## Written request
Turn the rows from the line with "734x690 pixels. Task: Click" through the end of the rows into a numbered list, leaving out blank lines and pictures.

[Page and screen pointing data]
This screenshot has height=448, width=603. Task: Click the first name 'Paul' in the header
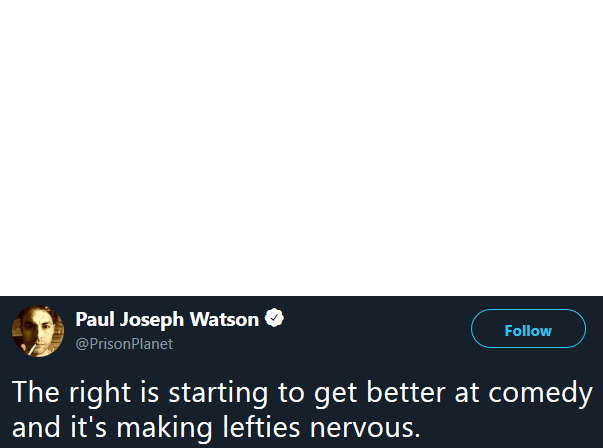tap(95, 319)
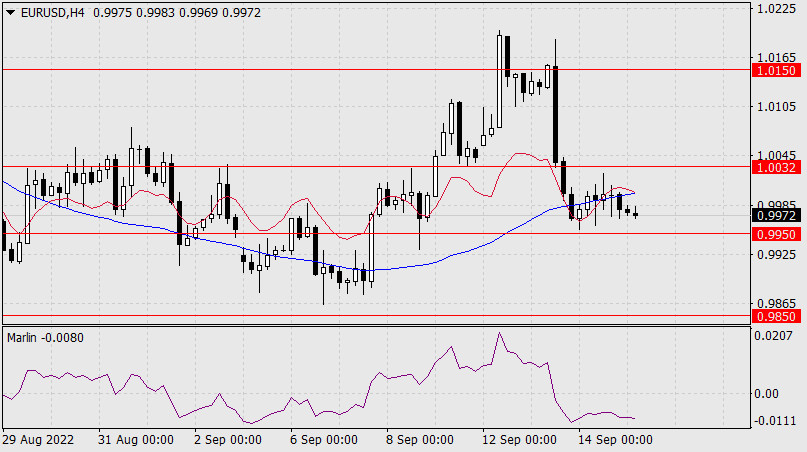Click the 1.0225 value on price axis
Image resolution: width=807 pixels, height=452 pixels.
tap(776, 9)
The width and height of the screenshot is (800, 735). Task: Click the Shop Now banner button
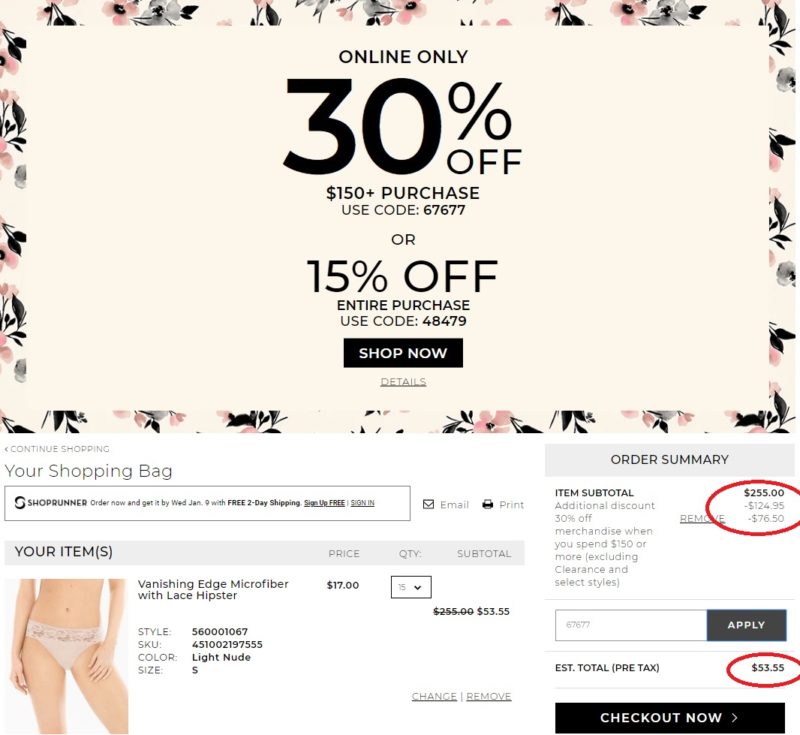click(x=403, y=353)
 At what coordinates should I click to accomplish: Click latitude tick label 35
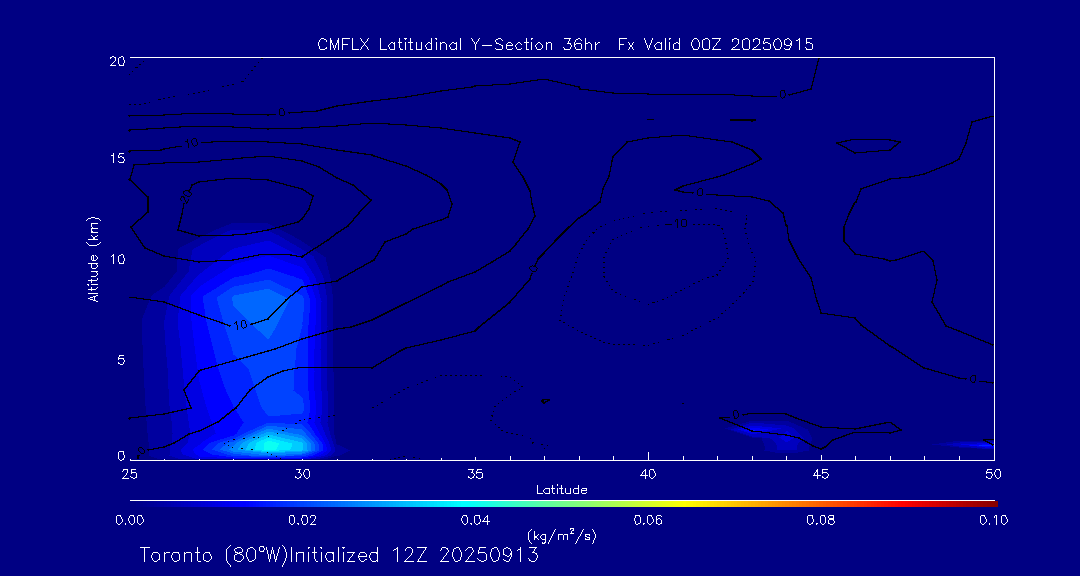click(475, 474)
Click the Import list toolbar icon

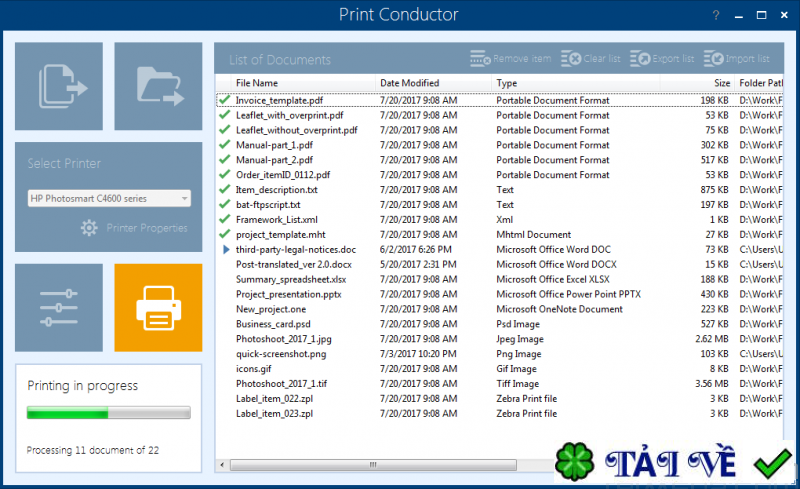click(x=714, y=59)
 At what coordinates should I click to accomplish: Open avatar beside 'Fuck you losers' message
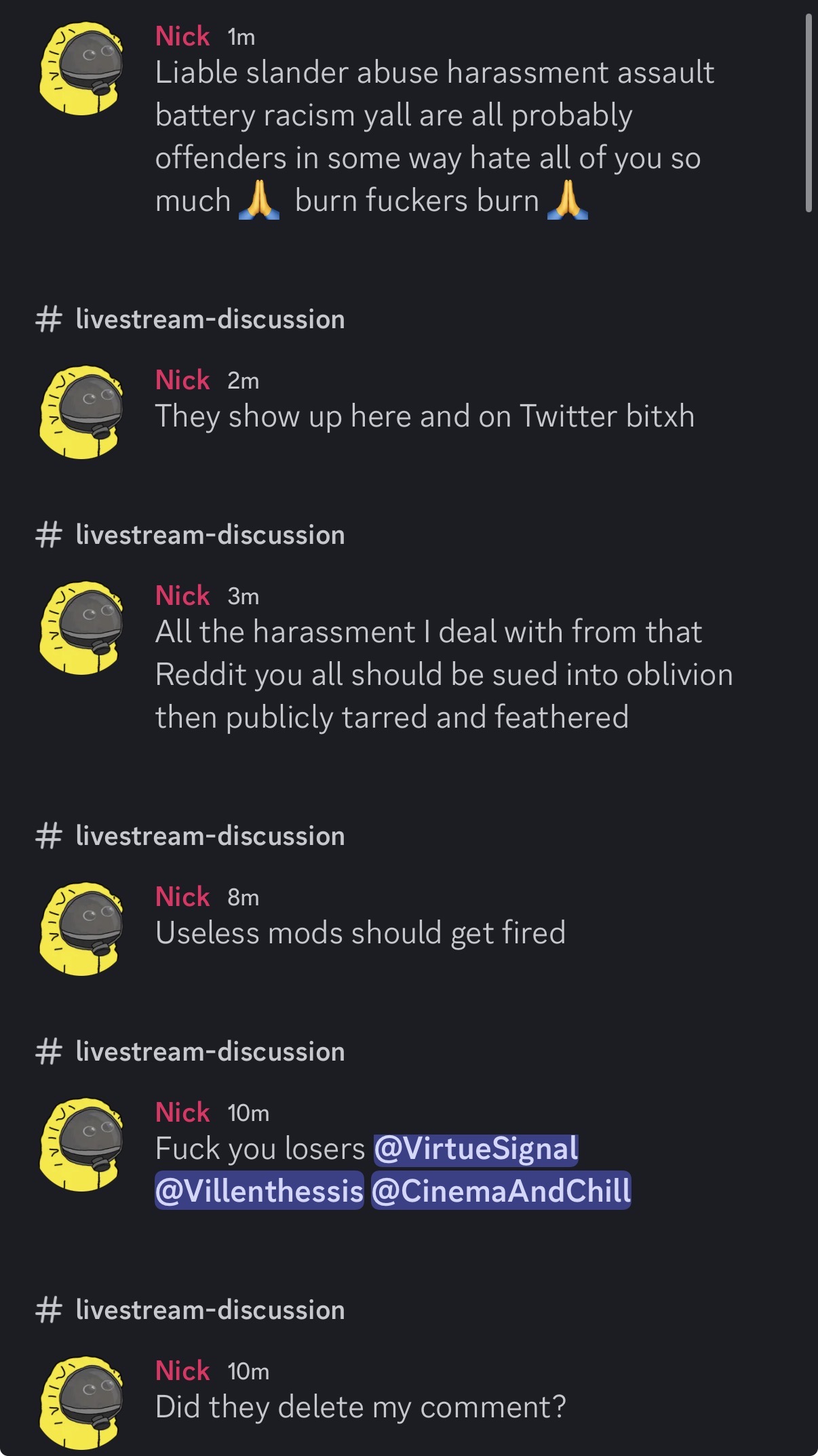[x=82, y=1145]
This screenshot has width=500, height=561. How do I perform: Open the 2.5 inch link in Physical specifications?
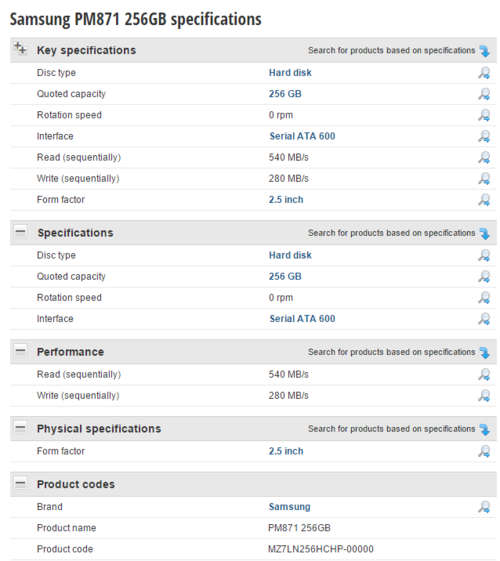[286, 452]
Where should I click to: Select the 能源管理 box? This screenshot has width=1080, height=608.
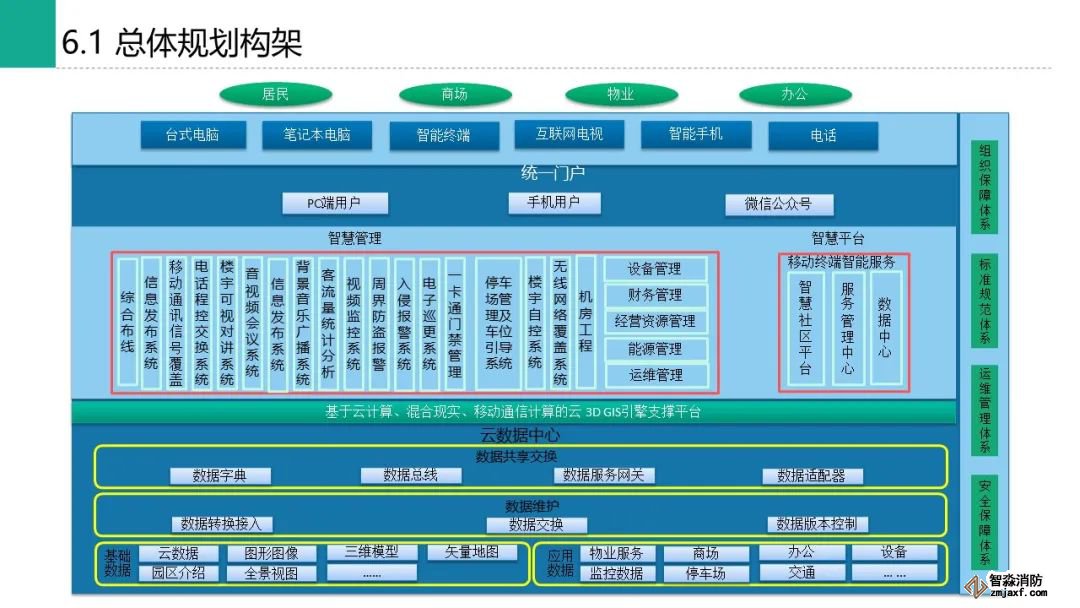655,349
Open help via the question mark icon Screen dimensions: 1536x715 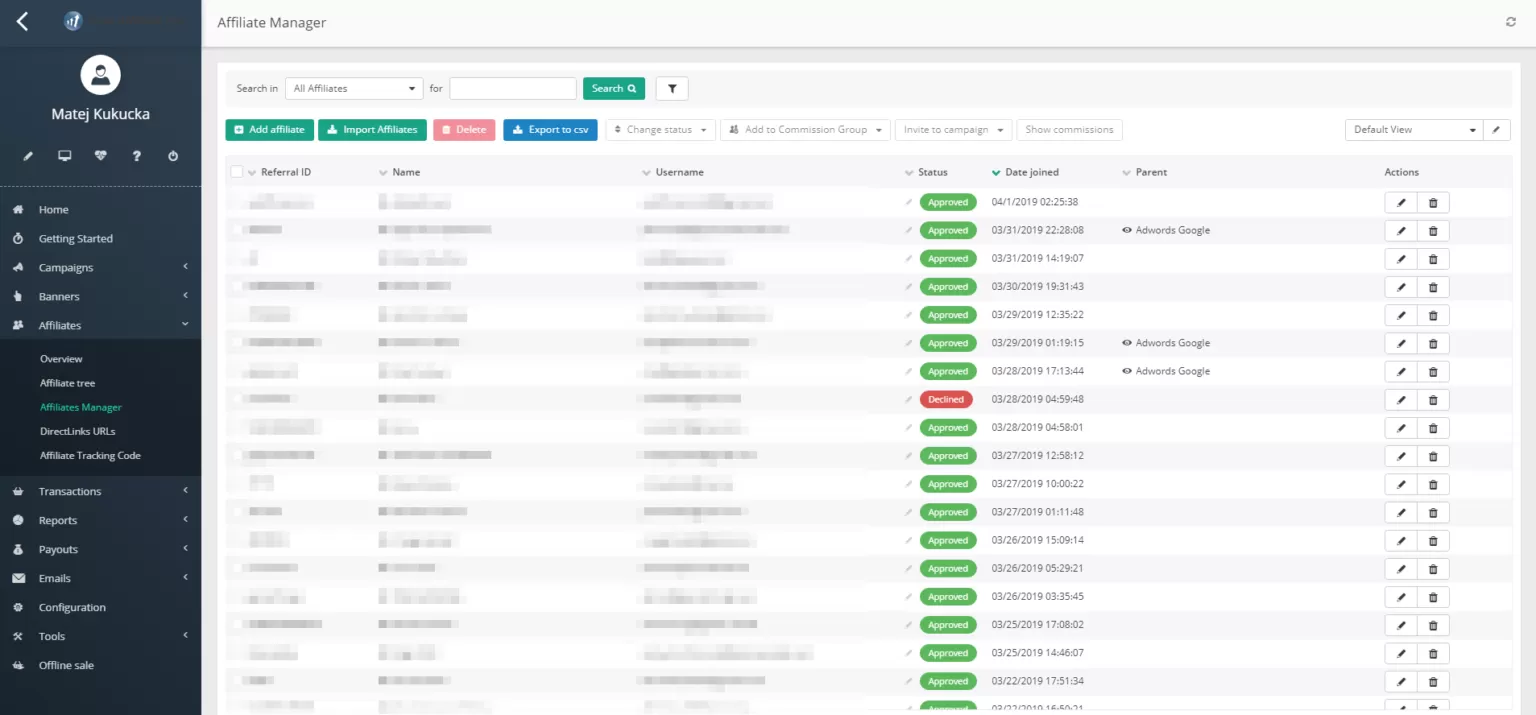(136, 156)
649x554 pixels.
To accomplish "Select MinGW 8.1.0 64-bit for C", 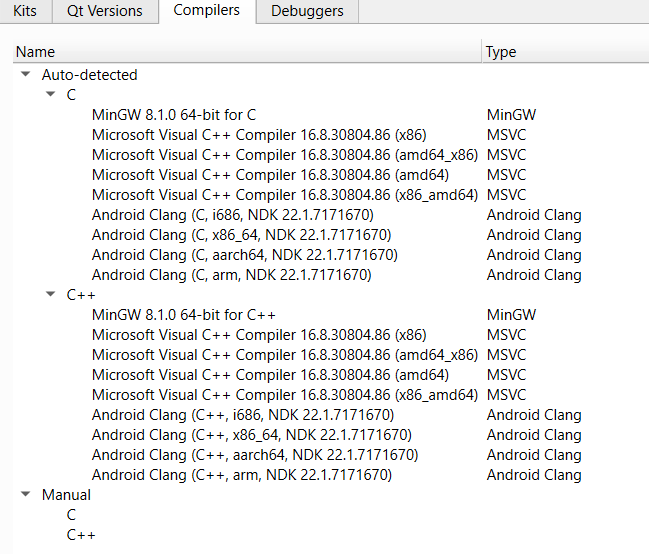I will coord(173,115).
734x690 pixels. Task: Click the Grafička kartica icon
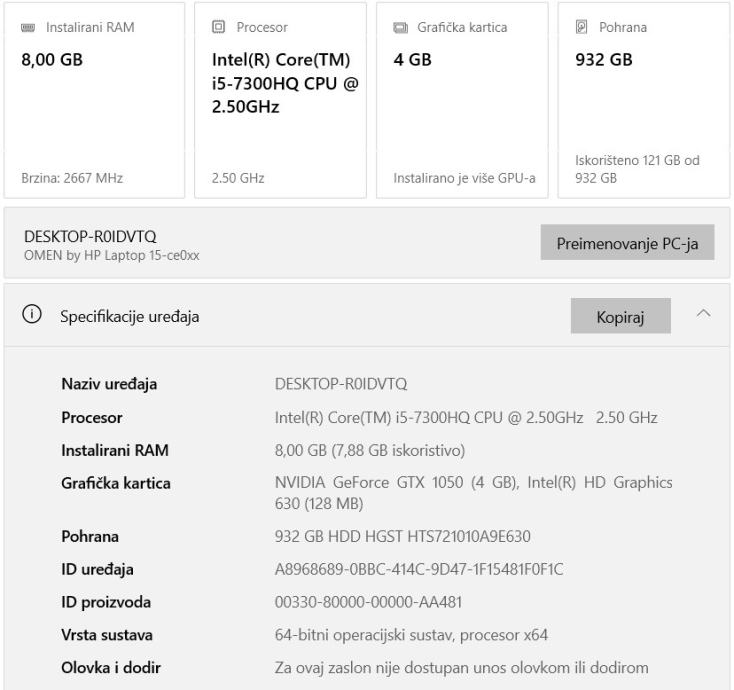[x=400, y=27]
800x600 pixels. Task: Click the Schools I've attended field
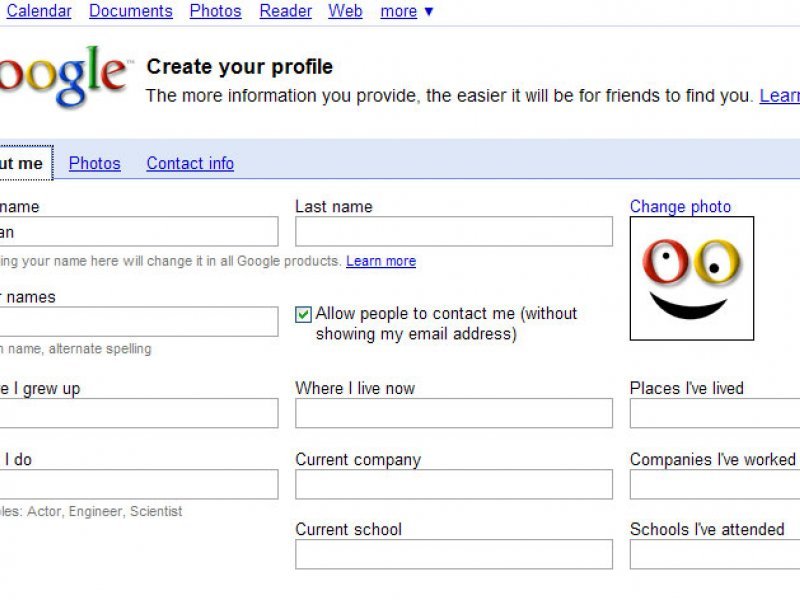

## Result for this task
1. 734x690 pixels. Task: Click the Grafička kartica icon
2. [x=400, y=27]
3. 800x600 pixels. Task: Click the Schools I've attended field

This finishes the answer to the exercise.